*** Opening of EXERCISE TEXT ***
You can ask natural language questions about the sample data using Catalog Explorer. The Assistant generates the SQL based on metadata context and table usage patterns. After the query is generated, you can validate the query and then run it against the underlying table.

 

 

Restore Python Variables after idle termination in Serverless Notebooks

Databricks snapshots your notebook’s Python variables before terminating idle serverless compute. When you reconnect your notebook is automatically restored from its snapshot letting you continue your work seamlessly.

🤖GenAI & ML

Expanding region availability for ai_parse_document

ai_parse_document is now available in the following regions (AWS):
us-west-2/ us-east-1/ us-east-2 /ap-northeast-1 /ap-northeast-2 /ap-south-1 /ap-southeast-1
ap-southeast-2/ca-central-1/eu-central-1 /eu-west-1 /eu-west-2 /sa-east-1

Agent Bricks: Multi-Agent Supervisor is in Beta

Agent Bricks: Multi-Agent Supervisor supports designing a multi-agent AI system that combines Genie spaces and Knowledge Assistant agent endpoints to work together on complex tasks that require different specialized skills. Documentation

Google Gemma 3 12B is available on Mosaic AI Model Serving

Gemma 3 12B supports text inputs for foundation models APIs pay-per-token and provisioned throughput and AI functions.

📝AIBI Genie

 
  • Caching enhancements speed up question performance when starting a new Genie session.

  • Genie automatically cancels query executions that take longer than 15 minutes to execute.

  • Genie allows editable parameters on date and numeric fields, expanding beyond previous support for string fields.

  • You can edit Genie space descriptions directly in place.
*** Close of EXERCISE TEXT ***
*** Opening of DATASET EXTRACT ***
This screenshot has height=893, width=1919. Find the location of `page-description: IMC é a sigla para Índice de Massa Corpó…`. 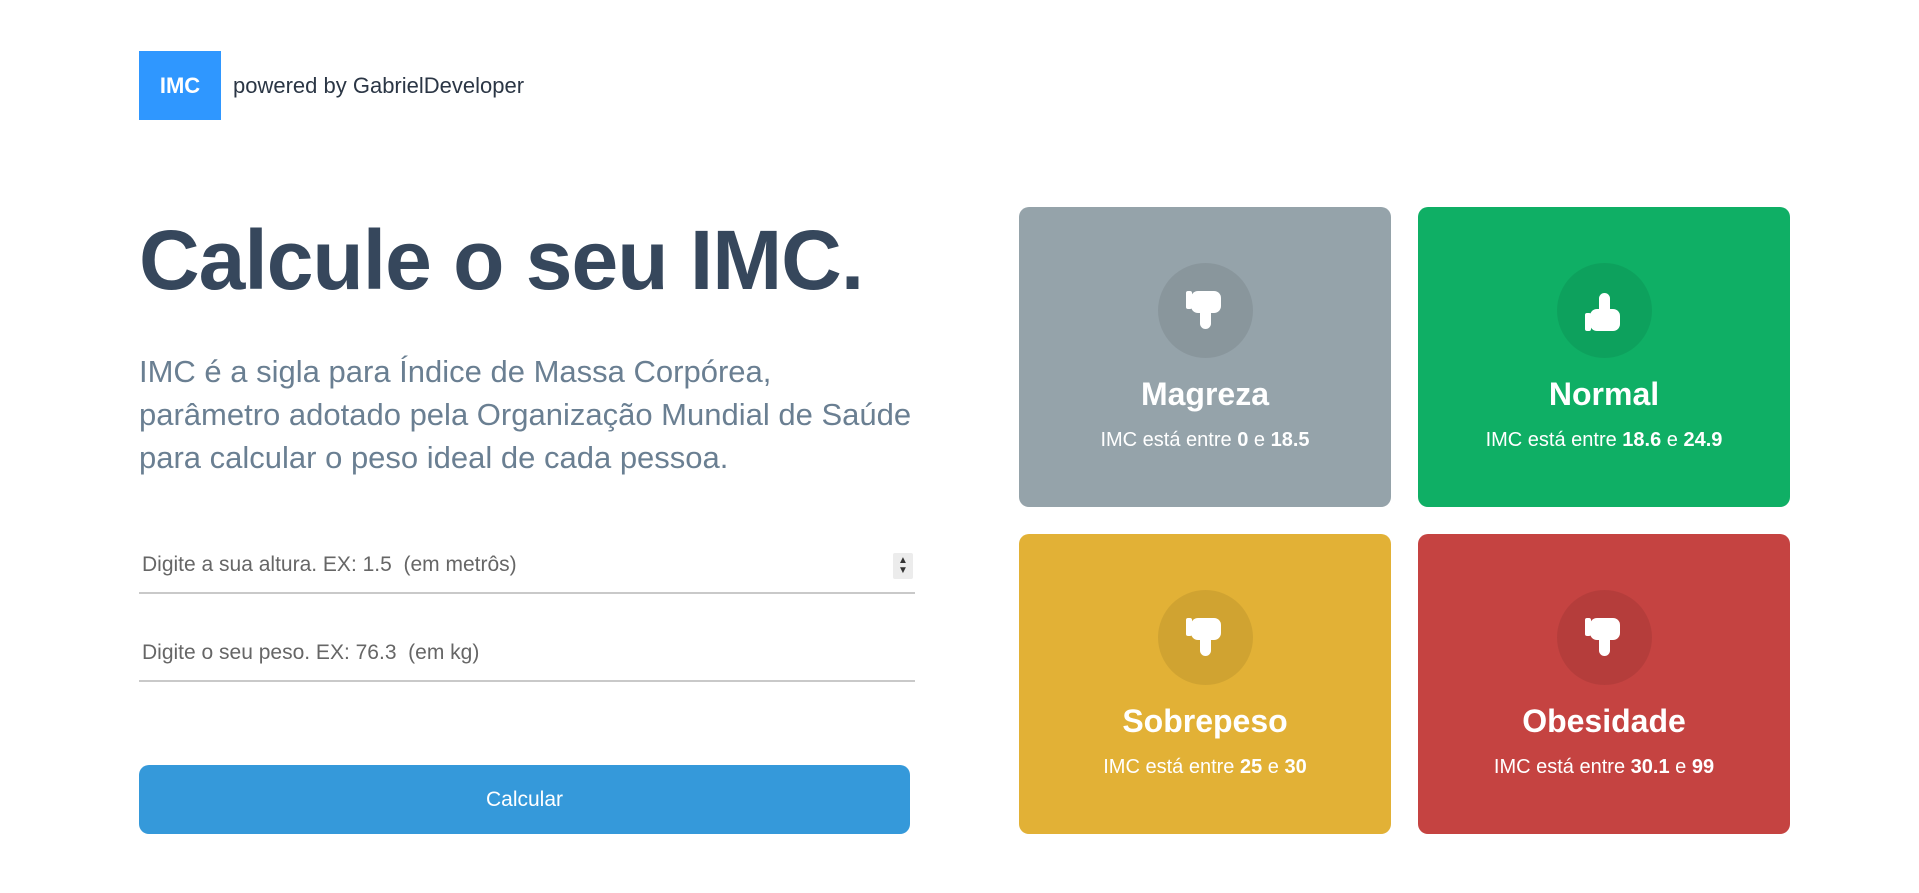

page-description: IMC é a sigla para Índice de Massa Corpó… is located at coordinates (526, 414).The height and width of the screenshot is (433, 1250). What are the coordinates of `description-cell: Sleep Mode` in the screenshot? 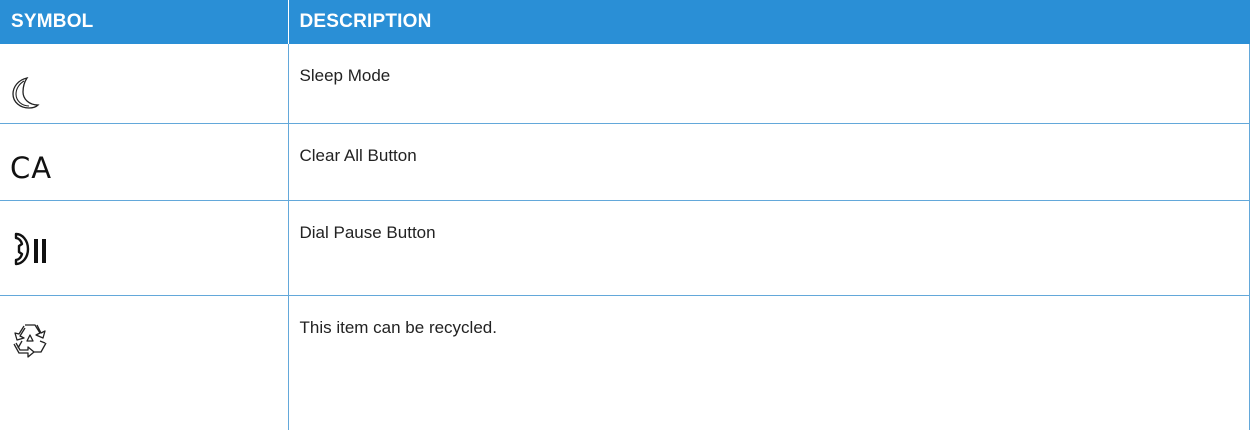 It's located at (769, 84).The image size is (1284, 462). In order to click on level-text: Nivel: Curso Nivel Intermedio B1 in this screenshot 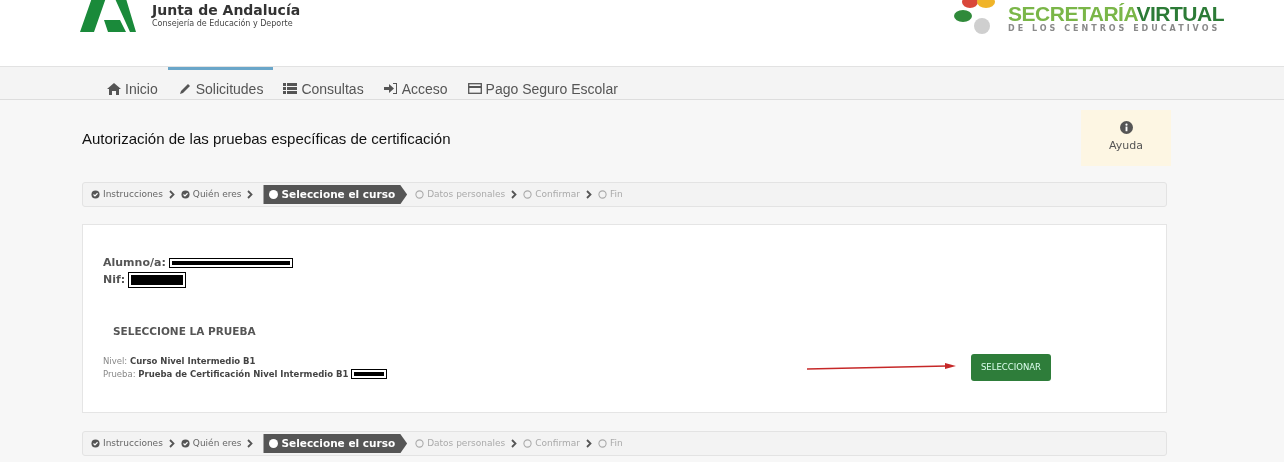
*** Close of DATASET EXTRACT ***
__WORK ORDER 1__:
In the Databricks release notes:
(a) How long can a Genie query run before Genie cancels it automatically?
(b) What type of input does Gemma 3 12B support?
(c) What does Databricks snapshot before it terminates idle serverless compute?
__WORK ORDER 2__:
According to the Databricks release notes, why can you keep working in a serverless notebook after its idle compute has been terminated?

__FINAL ANSWER 1__:
(a) 15 minutes.
(b) Text inputs.
(c) The notebook's Python variables.

__FINAL ANSWER 2__:
Before it terminates idle serverless compute, Databricks takes a snapshot of the notebook's Python variables. When you reconnect, the notebook is automatically restored from that snapshot.